▶ **Input**
········
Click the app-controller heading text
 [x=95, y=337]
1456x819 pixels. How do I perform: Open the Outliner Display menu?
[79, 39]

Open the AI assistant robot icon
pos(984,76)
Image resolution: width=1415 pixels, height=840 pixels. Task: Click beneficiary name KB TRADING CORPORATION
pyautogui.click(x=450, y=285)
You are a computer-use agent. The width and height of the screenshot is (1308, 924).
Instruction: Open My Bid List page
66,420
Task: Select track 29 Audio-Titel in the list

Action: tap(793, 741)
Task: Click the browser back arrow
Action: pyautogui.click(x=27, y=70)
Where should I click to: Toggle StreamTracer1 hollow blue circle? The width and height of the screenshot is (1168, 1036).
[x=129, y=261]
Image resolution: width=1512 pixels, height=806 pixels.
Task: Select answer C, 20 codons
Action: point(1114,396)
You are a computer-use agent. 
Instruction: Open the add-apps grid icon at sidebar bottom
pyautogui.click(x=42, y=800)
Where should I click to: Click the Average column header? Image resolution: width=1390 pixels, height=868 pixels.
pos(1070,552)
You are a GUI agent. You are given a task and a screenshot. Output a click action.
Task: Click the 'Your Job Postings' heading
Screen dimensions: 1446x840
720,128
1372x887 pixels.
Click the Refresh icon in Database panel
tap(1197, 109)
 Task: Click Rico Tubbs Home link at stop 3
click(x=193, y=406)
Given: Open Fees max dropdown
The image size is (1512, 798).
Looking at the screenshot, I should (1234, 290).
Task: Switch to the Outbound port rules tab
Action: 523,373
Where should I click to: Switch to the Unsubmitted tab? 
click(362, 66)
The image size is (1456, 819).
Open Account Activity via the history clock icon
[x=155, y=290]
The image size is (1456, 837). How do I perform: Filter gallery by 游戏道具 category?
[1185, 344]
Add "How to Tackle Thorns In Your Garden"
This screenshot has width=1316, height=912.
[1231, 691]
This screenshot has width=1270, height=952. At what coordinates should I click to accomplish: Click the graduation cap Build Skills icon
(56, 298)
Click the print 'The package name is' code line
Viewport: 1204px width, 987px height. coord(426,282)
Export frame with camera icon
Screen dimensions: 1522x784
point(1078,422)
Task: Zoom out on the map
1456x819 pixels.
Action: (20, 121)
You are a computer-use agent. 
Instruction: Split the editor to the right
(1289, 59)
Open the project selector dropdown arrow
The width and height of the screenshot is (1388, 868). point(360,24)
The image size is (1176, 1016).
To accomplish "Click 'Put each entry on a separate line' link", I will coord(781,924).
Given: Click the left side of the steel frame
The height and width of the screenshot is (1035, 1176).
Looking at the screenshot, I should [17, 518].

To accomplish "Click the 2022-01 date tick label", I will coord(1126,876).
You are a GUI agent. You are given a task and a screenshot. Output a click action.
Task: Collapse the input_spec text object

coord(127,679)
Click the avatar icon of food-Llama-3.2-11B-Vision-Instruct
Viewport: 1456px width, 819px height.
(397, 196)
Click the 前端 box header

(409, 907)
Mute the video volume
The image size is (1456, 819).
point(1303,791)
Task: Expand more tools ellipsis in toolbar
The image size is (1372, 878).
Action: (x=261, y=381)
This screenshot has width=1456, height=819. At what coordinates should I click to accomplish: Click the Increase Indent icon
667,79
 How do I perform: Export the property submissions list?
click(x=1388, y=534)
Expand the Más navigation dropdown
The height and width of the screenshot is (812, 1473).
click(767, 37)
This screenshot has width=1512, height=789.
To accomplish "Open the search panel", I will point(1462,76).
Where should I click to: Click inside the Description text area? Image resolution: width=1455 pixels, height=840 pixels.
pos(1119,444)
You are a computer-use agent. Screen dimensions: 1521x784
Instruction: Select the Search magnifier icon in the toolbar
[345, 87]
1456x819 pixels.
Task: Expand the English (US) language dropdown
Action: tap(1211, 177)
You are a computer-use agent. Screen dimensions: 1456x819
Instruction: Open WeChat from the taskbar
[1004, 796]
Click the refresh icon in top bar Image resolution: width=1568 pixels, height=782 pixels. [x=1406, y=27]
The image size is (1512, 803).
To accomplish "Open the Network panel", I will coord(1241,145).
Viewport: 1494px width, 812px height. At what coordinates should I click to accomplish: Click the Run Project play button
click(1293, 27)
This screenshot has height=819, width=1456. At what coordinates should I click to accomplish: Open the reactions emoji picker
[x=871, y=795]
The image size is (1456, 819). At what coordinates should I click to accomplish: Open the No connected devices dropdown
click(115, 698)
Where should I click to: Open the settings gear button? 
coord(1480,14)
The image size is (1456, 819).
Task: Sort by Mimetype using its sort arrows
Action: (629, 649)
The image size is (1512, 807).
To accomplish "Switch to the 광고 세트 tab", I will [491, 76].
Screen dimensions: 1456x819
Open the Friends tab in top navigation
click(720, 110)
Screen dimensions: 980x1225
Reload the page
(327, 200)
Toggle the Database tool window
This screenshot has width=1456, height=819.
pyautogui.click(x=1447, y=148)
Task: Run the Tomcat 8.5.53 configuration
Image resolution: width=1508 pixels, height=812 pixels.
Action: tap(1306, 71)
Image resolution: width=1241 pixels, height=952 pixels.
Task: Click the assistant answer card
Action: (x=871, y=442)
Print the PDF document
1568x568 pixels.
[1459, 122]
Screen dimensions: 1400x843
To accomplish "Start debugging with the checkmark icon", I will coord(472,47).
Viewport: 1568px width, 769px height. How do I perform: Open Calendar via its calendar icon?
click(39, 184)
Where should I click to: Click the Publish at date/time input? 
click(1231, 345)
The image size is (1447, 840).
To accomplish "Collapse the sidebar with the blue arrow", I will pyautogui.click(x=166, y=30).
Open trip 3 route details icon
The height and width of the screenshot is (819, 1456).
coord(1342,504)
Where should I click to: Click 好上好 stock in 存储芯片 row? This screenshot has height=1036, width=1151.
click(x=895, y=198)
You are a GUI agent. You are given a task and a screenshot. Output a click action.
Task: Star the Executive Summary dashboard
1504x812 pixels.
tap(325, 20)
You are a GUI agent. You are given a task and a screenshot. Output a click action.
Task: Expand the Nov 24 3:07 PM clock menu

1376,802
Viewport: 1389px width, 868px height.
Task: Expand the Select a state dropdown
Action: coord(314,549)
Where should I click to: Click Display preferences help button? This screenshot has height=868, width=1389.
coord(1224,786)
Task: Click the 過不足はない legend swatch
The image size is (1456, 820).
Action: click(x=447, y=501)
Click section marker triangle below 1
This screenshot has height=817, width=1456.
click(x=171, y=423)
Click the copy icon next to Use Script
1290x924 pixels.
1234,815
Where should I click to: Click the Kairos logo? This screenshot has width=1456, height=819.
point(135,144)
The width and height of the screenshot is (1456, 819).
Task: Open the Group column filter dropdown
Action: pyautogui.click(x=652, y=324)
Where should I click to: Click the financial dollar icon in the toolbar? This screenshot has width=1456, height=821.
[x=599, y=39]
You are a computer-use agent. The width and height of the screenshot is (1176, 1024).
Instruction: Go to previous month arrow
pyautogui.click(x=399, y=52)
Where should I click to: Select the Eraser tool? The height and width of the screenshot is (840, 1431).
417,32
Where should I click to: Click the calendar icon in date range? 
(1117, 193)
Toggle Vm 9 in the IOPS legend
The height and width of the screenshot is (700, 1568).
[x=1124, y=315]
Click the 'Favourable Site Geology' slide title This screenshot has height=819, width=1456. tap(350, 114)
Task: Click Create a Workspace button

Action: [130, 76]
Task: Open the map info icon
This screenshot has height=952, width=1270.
········
The data above should be reproduced in full and exactly.

▶ **Exercise result**
Click the app-controller heading text
 [x=95, y=337]
1456x819 pixels. How do I perform: Open the Outliner Display menu?
[79, 39]

Open the AI assistant robot icon
pos(984,76)
Image resolution: width=1415 pixels, height=840 pixels. Task: Click beneficiary name KB TRADING CORPORATION
pyautogui.click(x=450, y=285)
You are a computer-use agent. The width and height of the screenshot is (1308, 924).
Instruction: Open My Bid List page
66,420
Task: Select track 29 Audio-Titel in the list

Action: tap(793, 741)
Task: Click the browser back arrow
Action: pyautogui.click(x=27, y=70)
Where should I click to: Toggle StreamTracer1 hollow blue circle? The width and height of the screenshot is (1168, 1036).
[x=129, y=261]
Image resolution: width=1512 pixels, height=806 pixels.
Task: Select answer C, 20 codons
Action: point(1114,396)
You are a computer-use agent. 
Instruction: Open the add-apps grid icon at sidebar bottom
pyautogui.click(x=42, y=800)
Where should I click to: Click the Average column header? Image resolution: width=1390 pixels, height=868 pixels.
pos(1070,552)
You are a GUI agent. You are given a task and a screenshot. Output a click action.
Task: Click the 'Your Job Postings' heading
Screen dimensions: 1446x840
720,128
1372x887 pixels.
Click the Refresh icon in Database panel
tap(1197, 109)
 Task: Click Rico Tubbs Home link at stop 3
click(x=193, y=406)
Given: Open Fees max dropdown
The image size is (1512, 798).
Looking at the screenshot, I should (1234, 290).
Task: Switch to the Outbound port rules tab
Action: 523,373
Where should I click to: Switch to the Unsubmitted tab? 
click(362, 66)
The image size is (1456, 819).
Open Account Activity via the history clock icon
[x=155, y=290]
The image size is (1456, 837). How do I perform: Filter gallery by 游戏道具 category?
[1185, 344]
Add "How to Tackle Thorns In Your Garden"
This screenshot has width=1316, height=912.
[1231, 691]
This screenshot has width=1270, height=952. At what coordinates should I click to accomplish: Click the graduation cap Build Skills icon
(56, 298)
Click the print 'The package name is' code line
Viewport: 1204px width, 987px height. coord(426,282)
Export frame with camera icon
Screen dimensions: 1522x784
point(1078,422)
Task: Zoom out on the map
1456x819 pixels.
Action: (20, 121)
You are a computer-use agent. 
Instruction: Split the editor to the right
(1289, 59)
Open the project selector dropdown arrow
The width and height of the screenshot is (1388, 868). point(360,24)
The image size is (1176, 1016).
To accomplish "Click 'Put each entry on a separate line' link", I will coord(781,924).
Given: Click the left side of the steel frame
The height and width of the screenshot is (1035, 1176).
Looking at the screenshot, I should [17, 518].

To accomplish "Click the 2022-01 date tick label", I will coord(1126,876).
You are a GUI agent. You are given a task and a screenshot. Output a click action.
Task: Collapse the input_spec text object

coord(127,679)
Click the avatar icon of food-Llama-3.2-11B-Vision-Instruct
Viewport: 1456px width, 819px height.
(397, 196)
Click the 前端 box header

(409, 907)
Mute the video volume
The image size is (1456, 819).
point(1303,791)
Task: Expand more tools ellipsis in toolbar
The image size is (1372, 878).
Action: (x=261, y=381)
This screenshot has width=1456, height=819. At what coordinates should I click to accomplish: Click the Increase Indent icon
667,79
 How do I perform: Export the property submissions list?
click(x=1388, y=534)
Expand the Más navigation dropdown
The height and width of the screenshot is (812, 1473).
click(767, 37)
This screenshot has width=1512, height=789.
To accomplish "Open the search panel", I will point(1462,76).
Where should I click to: Click inside the Description text area? Image resolution: width=1455 pixels, height=840 pixels.
pos(1119,444)
You are a computer-use agent. Screen dimensions: 1521x784
Instruction: Select the Search magnifier icon in the toolbar
[345, 87]
1456x819 pixels.
Task: Expand the English (US) language dropdown
Action: tap(1211, 177)
You are a computer-use agent. Screen dimensions: 1456x819
Instruction: Open WeChat from the taskbar
[1004, 796]
Click the refresh icon in top bar Image resolution: width=1568 pixels, height=782 pixels. [x=1406, y=27]
The image size is (1512, 803).
To accomplish "Open the Network panel", I will coord(1241,145).
Viewport: 1494px width, 812px height. At what coordinates should I click to accomplish: Click the Run Project play button
click(1293, 27)
This screenshot has height=819, width=1456. At what coordinates should I click to accomplish: Open the reactions emoji picker
[x=871, y=795]
The image size is (1456, 819). At what coordinates should I click to accomplish: Open the No connected devices dropdown
click(115, 698)
Where should I click to: Open the settings gear button? 
coord(1480,14)
The image size is (1456, 819).
Task: Sort by Mimetype using its sort arrows
Action: (629, 649)
The image size is (1512, 807).
To accomplish "Switch to the 광고 세트 tab", I will [491, 76].
Screen dimensions: 1456x819
Open the Friends tab in top navigation
click(720, 110)
Screen dimensions: 980x1225
Reload the page
(327, 200)
Toggle the Database tool window
This screenshot has width=1456, height=819.
pyautogui.click(x=1447, y=148)
Task: Run the Tomcat 8.5.53 configuration
Image resolution: width=1508 pixels, height=812 pixels.
Action: tap(1306, 71)
Image resolution: width=1241 pixels, height=952 pixels.
Task: Click the assistant answer card
Action: (x=871, y=442)
Print the PDF document
1568x568 pixels.
[1459, 122]
Screen dimensions: 1400x843
To accomplish "Start debugging with the checkmark icon", I will coord(472,47).
Viewport: 1568px width, 769px height. How do I perform: Open Calendar via its calendar icon?
click(39, 184)
Where should I click to: Click the Publish at date/time input? 
click(1231, 345)
The image size is (1447, 840).
To accomplish "Collapse the sidebar with the blue arrow", I will pyautogui.click(x=166, y=30).
Open trip 3 route details icon
The height and width of the screenshot is (819, 1456).
coord(1342,504)
Where should I click to: Click 好上好 stock in 存储芯片 row? This screenshot has height=1036, width=1151.
click(x=895, y=198)
You are a GUI agent. You are given a task and a screenshot. Output a click action.
Task: Star the Executive Summary dashboard
1504x812 pixels.
tap(325, 20)
You are a GUI agent. You are given a task and a screenshot. Output a click action.
Task: Expand the Nov 24 3:07 PM clock menu

1376,802
Viewport: 1389px width, 868px height.
Task: Expand the Select a state dropdown
Action: coord(314,549)
Where should I click to: Click Display preferences help button? This screenshot has height=868, width=1389.
coord(1224,786)
Task: Click the 過不足はない legend swatch
The image size is (1456, 820).
Action: click(x=447, y=501)
Click section marker triangle below 1
This screenshot has height=817, width=1456.
click(x=171, y=423)
Click the copy icon next to Use Script
1290x924 pixels.
1234,815
Where should I click to: Click the Kairos logo? This screenshot has width=1456, height=819.
point(135,144)
The width and height of the screenshot is (1456, 819).
Task: Open the Group column filter dropdown
Action: pyautogui.click(x=652, y=324)
Where should I click to: Click the financial dollar icon in the toolbar? This screenshot has width=1456, height=821.
[x=599, y=39]
You are a computer-use agent. The width and height of the screenshot is (1176, 1024).
Instruction: Go to previous month arrow
pyautogui.click(x=399, y=52)
Where should I click to: Select the Eraser tool? The height and width of the screenshot is (840, 1431).
417,32
Where should I click to: Click the calendar icon in date range? 
(1117, 193)
Toggle Vm 9 in the IOPS legend
The height and width of the screenshot is (700, 1568).
[x=1124, y=315]
Click the 'Favourable Site Geology' slide title This screenshot has height=819, width=1456. tap(350, 114)
Task: Click Create a Workspace button

Action: [130, 76]
Task: Open the map info icon
This screenshot has height=952, width=1270.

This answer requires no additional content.